Ah… so I have reached the end of another novel… and here comes the aftermath of grief. I really can’t justify a fifth trawl through for stray typos, grammar blunders and the like. As far as I can tell it is now as good as it gets, and further tinkering could just over-egg the pudding. It really is like the end of a love affair when I’ve completed a final draft. The memories linger on of what he said and she said and all the highs and lows that swept me up as I was writing. Those characters have arisen from my psyche like wraiths of a former self, imprinting themselves on the page and on my heart. I know them so well. I care for them deeply, every one of them. I want to know what happens next. But there is no ‘next’ – not for this cast of players on the stage of my imagination.
It is a peculiar kind of grief that arises when there is no more to add to the story that has so engaged me for so many months. Just as peculiar as the way the mood of a novel seeps into me, stirring up buried feelings and opening up new insights as I listen to what my characters are telling me. They are real people, surely? How could I just relinquish them when their last thoughts and words have been shared with me? I am simply the author, dictating their story on their behalf. I care passionately about their lives and about them as individuals. I feel their pain, I share their moments of joy and liberation. It feels as though they are leaving me, rather than the other way around. They don’t need me any longer. I must content myself with blogging about my grief and telling the world that our relationship is over.
I always forget when I start something new that this is how it will feel when it is complete. I begin with elation, excitement, the blank page inviting me further in with every step. I love the mystery that unfolds with a new relationship: the sharing of secrets, the deeper intimacy that comes from discovering facts you didn’t guess and feelings that only this person could possibly evoke. I am talking about a novel here, and not a love affair – although the same criteria apply. I have only a sketch outline in my mind when I begin writing – the characters develop their individual voices and reveal their motivations as the story gradually unfolds. They tap me on the shoulder at the most inconvenient times (in the shower, while asleep, waiting for a bus – whenever my mind is in free fall, I suppose) and insist on giving me vital new information. And now there is only silence in the place they used to be. But I have no regrets. As it is with the best of relationship break-ups, we have done what we needed to together, and moved on.
‘Round Robin’ is a novel about families – but it’s also about childhood: what blights it, what saves it, what remains of it unresolved in adulthood. Do you remember the child you were at almost eleven? This is the age of the child in this story: on the brink of puberty and all the changes that it brings, wise with the unique wisdom of the soul still largely unadulterated by the psychic pollution in the outside world. I remember how fully formed I felt myself to be at that age and how much I understood about life even though experience had yet to teach me the full nine yards of it (and I still have a way to go.) I remember my children at that age, too: so unaware of how innocent they still were, in spite of all the messiness of the adult world around them. My grandfather had a saying which the family considered naive: “There’s no deceit in children.” But I’ve come to agree with him. Children see situations clearly without the complications we attach to them in later life. They haven’t yet been burdened by what they are supposed to think, believe and feel.

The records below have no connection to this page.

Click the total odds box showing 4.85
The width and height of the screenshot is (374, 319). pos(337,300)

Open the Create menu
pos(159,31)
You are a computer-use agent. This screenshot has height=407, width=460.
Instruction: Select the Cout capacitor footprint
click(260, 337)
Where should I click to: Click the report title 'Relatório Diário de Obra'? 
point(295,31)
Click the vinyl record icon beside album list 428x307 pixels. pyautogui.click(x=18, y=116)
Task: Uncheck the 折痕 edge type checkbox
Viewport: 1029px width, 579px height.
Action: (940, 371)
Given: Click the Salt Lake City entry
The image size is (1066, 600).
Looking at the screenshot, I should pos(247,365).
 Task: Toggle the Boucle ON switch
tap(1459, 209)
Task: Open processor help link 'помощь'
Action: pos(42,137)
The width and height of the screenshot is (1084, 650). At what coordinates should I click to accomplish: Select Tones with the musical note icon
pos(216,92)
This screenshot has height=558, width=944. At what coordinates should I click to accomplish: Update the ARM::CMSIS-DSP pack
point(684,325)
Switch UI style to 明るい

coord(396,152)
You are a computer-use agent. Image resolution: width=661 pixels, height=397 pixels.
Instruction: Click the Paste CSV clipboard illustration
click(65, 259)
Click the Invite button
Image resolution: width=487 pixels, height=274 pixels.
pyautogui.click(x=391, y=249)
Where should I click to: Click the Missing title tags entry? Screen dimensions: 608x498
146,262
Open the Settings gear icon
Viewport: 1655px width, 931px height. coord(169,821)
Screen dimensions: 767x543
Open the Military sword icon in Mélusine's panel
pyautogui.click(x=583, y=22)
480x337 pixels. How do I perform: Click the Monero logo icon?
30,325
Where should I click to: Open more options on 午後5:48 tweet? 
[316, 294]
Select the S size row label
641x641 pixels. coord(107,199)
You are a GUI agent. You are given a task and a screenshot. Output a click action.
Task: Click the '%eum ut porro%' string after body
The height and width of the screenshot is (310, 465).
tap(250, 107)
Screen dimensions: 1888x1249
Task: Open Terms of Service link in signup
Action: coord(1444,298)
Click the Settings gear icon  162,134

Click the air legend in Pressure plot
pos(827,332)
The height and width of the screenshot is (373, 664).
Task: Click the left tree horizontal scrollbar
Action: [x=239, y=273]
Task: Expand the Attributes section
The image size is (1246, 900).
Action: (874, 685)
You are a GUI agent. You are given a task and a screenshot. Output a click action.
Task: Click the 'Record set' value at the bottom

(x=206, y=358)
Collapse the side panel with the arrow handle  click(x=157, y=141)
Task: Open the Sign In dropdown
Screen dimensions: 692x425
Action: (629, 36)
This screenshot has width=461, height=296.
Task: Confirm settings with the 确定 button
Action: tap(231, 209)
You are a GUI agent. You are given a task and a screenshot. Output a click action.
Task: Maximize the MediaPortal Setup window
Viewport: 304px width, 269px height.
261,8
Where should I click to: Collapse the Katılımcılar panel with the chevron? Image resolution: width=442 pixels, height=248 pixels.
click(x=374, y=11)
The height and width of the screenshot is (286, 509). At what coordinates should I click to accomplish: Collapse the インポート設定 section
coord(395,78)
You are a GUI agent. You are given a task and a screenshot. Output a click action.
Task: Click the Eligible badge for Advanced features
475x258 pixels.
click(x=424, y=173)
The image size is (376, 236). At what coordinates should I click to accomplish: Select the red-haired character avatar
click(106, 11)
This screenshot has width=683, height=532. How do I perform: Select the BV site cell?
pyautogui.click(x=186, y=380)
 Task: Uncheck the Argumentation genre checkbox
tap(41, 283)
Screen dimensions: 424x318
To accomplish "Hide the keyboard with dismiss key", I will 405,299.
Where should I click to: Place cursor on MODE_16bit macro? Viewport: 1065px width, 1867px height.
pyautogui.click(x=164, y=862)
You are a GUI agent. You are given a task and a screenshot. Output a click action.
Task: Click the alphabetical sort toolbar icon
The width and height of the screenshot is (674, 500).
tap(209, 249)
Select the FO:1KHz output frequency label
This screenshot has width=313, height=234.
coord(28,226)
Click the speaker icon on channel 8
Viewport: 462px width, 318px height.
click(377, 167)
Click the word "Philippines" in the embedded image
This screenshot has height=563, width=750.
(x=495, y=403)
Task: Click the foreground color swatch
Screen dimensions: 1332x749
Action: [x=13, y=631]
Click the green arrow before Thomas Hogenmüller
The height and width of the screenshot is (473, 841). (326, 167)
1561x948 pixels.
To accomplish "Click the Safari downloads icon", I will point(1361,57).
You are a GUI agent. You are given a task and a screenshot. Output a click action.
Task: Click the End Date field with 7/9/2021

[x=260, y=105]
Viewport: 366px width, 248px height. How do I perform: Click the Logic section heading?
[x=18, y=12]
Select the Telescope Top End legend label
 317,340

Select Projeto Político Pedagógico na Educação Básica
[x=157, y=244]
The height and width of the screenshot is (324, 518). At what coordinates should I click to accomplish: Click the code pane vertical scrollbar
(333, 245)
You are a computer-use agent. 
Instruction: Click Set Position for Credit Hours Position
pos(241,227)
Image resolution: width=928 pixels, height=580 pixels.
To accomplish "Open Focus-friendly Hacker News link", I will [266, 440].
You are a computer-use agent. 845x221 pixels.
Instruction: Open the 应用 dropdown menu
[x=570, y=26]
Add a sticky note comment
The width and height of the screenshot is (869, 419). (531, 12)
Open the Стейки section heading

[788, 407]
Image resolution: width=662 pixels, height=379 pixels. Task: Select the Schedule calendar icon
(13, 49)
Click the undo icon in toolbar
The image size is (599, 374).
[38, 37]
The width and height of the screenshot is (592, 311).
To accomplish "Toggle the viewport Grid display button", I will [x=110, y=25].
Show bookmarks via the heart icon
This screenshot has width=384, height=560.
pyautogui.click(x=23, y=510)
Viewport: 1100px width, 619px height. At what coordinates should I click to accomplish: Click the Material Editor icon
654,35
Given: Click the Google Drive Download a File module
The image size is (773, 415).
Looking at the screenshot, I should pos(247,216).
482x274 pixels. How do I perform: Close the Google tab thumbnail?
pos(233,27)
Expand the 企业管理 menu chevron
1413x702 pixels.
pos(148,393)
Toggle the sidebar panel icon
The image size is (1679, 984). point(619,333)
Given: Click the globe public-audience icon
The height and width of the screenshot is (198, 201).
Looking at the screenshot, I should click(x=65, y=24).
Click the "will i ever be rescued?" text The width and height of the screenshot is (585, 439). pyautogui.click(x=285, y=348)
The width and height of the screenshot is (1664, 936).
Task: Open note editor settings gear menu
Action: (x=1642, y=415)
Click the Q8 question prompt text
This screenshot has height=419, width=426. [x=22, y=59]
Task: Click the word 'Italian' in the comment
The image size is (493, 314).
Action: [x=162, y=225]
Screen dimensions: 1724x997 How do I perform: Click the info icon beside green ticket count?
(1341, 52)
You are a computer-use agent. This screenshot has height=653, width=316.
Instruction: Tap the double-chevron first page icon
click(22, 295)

‘Round Robin’ is as different from my previous two novels as they are from each other. You may recognise some of the themes – like all writers of fiction I am continually pursuing certain truths. Just like Robin at the beginning of the novel, I have always asked those most pertinent of existential questions: ‘Where did I come from? Where am I going? What does it all mean?’ and will continue to ponder them until my own story eventually reaches its conclusion – hopefully a good number of novels hence from now.